§ AVAILABLE DATA

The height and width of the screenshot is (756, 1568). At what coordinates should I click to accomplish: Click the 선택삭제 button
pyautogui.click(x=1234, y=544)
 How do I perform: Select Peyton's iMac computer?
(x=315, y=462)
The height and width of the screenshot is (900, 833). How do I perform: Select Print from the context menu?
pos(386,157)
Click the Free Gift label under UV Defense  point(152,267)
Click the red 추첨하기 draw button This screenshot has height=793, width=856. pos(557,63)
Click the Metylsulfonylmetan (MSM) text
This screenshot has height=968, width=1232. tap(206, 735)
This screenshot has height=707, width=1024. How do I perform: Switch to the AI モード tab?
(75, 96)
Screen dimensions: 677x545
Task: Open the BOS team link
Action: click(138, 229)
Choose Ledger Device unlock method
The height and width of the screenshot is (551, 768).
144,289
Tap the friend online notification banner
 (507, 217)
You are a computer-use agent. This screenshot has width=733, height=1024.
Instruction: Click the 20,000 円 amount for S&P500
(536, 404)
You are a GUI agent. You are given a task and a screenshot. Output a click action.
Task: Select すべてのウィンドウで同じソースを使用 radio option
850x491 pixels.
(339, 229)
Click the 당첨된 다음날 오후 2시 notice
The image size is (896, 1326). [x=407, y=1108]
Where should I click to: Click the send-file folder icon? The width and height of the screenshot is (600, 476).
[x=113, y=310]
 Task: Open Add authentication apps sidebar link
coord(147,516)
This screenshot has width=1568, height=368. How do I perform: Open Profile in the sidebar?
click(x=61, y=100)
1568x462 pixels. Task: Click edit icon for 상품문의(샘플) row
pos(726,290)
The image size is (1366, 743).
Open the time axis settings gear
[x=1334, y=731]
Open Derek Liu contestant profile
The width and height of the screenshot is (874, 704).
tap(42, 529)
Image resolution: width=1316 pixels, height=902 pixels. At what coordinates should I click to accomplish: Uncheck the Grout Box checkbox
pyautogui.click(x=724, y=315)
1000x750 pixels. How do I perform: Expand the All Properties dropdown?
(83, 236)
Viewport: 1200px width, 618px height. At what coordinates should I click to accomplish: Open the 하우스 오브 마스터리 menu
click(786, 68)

§ WORK ITEM
Repeat the data in full, keeping each word exactly as it is.

§ RESULT OF THE TASK
The height and width of the screenshot is (756, 1568). At what coordinates should I click to accomplish: Click the 선택삭제 button
pyautogui.click(x=1234, y=544)
 How do I perform: Select Peyton's iMac computer?
(x=315, y=462)
The height and width of the screenshot is (900, 833). How do I perform: Select Print from the context menu?
pos(386,157)
Click the Free Gift label under UV Defense  point(152,267)
Click the red 추첨하기 draw button This screenshot has height=793, width=856. pos(557,63)
Click the Metylsulfonylmetan (MSM) text
This screenshot has height=968, width=1232. tap(206, 735)
This screenshot has height=707, width=1024. How do I perform: Switch to the AI モード tab?
(75, 96)
Screen dimensions: 677x545
Task: Open the BOS team link
Action: click(138, 229)
Choose Ledger Device unlock method
The height and width of the screenshot is (551, 768).
144,289
Tap the friend online notification banner
 (507, 217)
You are a computer-use agent. This screenshot has width=733, height=1024.
Instruction: Click the 20,000 円 amount for S&P500
(536, 404)
You are a GUI agent. You are given a task and a screenshot. Output a click action.
Task: Select すべてのウィンドウで同じソースを使用 radio option
850x491 pixels.
(339, 229)
Click the 당첨된 다음날 오후 2시 notice
The image size is (896, 1326). [x=407, y=1108]
Where should I click to: Click the send-file folder icon? The width and height of the screenshot is (600, 476).
[x=113, y=310]
 Task: Open Add authentication apps sidebar link
coord(147,516)
This screenshot has width=1568, height=368. How do I perform: Open Profile in the sidebar?
click(x=61, y=100)
1568x462 pixels. Task: Click edit icon for 상품문의(샘플) row
pos(726,290)
The image size is (1366, 743).
Open the time axis settings gear
[x=1334, y=731]
Open Derek Liu contestant profile
The width and height of the screenshot is (874, 704).
tap(42, 529)
Image resolution: width=1316 pixels, height=902 pixels. At what coordinates should I click to accomplish: Uncheck the Grout Box checkbox
pyautogui.click(x=724, y=315)
1000x750 pixels. How do I perform: Expand the All Properties dropdown?
(83, 236)
Viewport: 1200px width, 618px height. At what coordinates should I click to accomplish: Open the 하우스 오브 마스터리 menu
click(786, 68)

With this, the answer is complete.